* **Data supplied**:
——————————

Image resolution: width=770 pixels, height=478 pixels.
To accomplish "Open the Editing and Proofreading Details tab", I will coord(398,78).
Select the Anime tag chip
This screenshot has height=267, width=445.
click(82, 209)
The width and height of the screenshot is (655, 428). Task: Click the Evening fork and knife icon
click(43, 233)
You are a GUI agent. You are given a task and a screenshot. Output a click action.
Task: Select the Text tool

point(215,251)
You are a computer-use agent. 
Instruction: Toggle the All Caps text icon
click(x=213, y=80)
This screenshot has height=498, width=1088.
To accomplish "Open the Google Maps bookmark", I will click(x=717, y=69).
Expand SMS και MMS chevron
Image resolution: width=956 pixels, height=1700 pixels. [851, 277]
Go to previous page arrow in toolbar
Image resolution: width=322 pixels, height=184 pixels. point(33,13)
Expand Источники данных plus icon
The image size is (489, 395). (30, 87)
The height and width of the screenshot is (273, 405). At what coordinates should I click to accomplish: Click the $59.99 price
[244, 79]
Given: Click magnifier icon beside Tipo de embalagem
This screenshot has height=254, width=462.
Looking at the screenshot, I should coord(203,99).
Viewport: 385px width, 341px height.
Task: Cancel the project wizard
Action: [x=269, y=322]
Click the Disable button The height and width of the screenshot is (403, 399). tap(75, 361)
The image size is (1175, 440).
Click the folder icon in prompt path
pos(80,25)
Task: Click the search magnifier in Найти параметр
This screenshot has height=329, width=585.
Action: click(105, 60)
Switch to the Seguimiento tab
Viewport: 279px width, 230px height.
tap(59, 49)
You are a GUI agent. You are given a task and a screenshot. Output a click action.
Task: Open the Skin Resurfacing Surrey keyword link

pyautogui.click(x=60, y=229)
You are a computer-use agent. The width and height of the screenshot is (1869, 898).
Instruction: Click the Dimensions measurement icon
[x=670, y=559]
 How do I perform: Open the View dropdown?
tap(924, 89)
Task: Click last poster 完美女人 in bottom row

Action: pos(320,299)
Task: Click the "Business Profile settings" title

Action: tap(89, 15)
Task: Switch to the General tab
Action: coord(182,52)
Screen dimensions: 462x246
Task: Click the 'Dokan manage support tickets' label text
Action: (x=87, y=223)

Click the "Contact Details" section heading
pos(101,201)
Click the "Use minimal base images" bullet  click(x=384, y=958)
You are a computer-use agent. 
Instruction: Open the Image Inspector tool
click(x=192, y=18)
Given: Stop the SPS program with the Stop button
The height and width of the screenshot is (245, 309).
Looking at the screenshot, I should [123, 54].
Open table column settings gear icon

——————————

* **How to complete this task**: Output every entry exactly as it appears.

* **Written answer**:
Image resolution: width=770 pixels, height=478 pixels.
To accomplish "Open the Editing and Proofreading Details tab", I will coord(398,78).
Select the Anime tag chip
This screenshot has height=267, width=445.
click(82, 209)
The width and height of the screenshot is (655, 428). Task: Click the Evening fork and knife icon
click(43, 233)
You are a GUI agent. You are given a task and a screenshot. Output a click action.
Task: Select the Text tool

point(215,251)
You are a computer-use agent. 
Instruction: Toggle the All Caps text icon
click(x=213, y=80)
This screenshot has height=498, width=1088.
To accomplish "Open the Google Maps bookmark", I will click(x=717, y=69).
Expand SMS και MMS chevron
Image resolution: width=956 pixels, height=1700 pixels. [851, 277]
Go to previous page arrow in toolbar
Image resolution: width=322 pixels, height=184 pixels. point(33,13)
Expand Источники данных plus icon
The image size is (489, 395). (30, 87)
The height and width of the screenshot is (273, 405). At what coordinates should I click to accomplish: Click the $59.99 price
[244, 79]
Given: Click magnifier icon beside Tipo de embalagem
This screenshot has height=254, width=462.
Looking at the screenshot, I should coord(203,99).
Viewport: 385px width, 341px height.
Task: Cancel the project wizard
Action: [x=269, y=322]
Click the Disable button The height and width of the screenshot is (403, 399). tap(75, 361)
The image size is (1175, 440).
Click the folder icon in prompt path
pos(80,25)
Task: Click the search magnifier in Найти параметр
This screenshot has height=329, width=585.
Action: click(105, 60)
Switch to the Seguimiento tab
Viewport: 279px width, 230px height.
tap(59, 49)
You are a GUI agent. You are given a task and a screenshot. Output a click action.
Task: Open the Skin Resurfacing Surrey keyword link

pyautogui.click(x=60, y=229)
You are a computer-use agent. The width and height of the screenshot is (1869, 898).
Instruction: Click the Dimensions measurement icon
[x=670, y=559]
 How do I perform: Open the View dropdown?
tap(924, 89)
Task: Click last poster 完美女人 in bottom row

Action: pos(320,299)
Task: Click the "Business Profile settings" title

Action: tap(89, 15)
Task: Switch to the General tab
Action: coord(182,52)
Screen dimensions: 462x246
Task: Click the 'Dokan manage support tickets' label text
Action: (x=87, y=223)

Click the "Contact Details" section heading
pos(101,201)
Click the "Use minimal base images" bullet  click(x=384, y=958)
You are a computer-use agent. 
Instruction: Open the Image Inspector tool
click(x=192, y=18)
Given: Stop the SPS program with the Stop button
The height and width of the screenshot is (245, 309).
Looking at the screenshot, I should [123, 54].
Open table column settings gear icon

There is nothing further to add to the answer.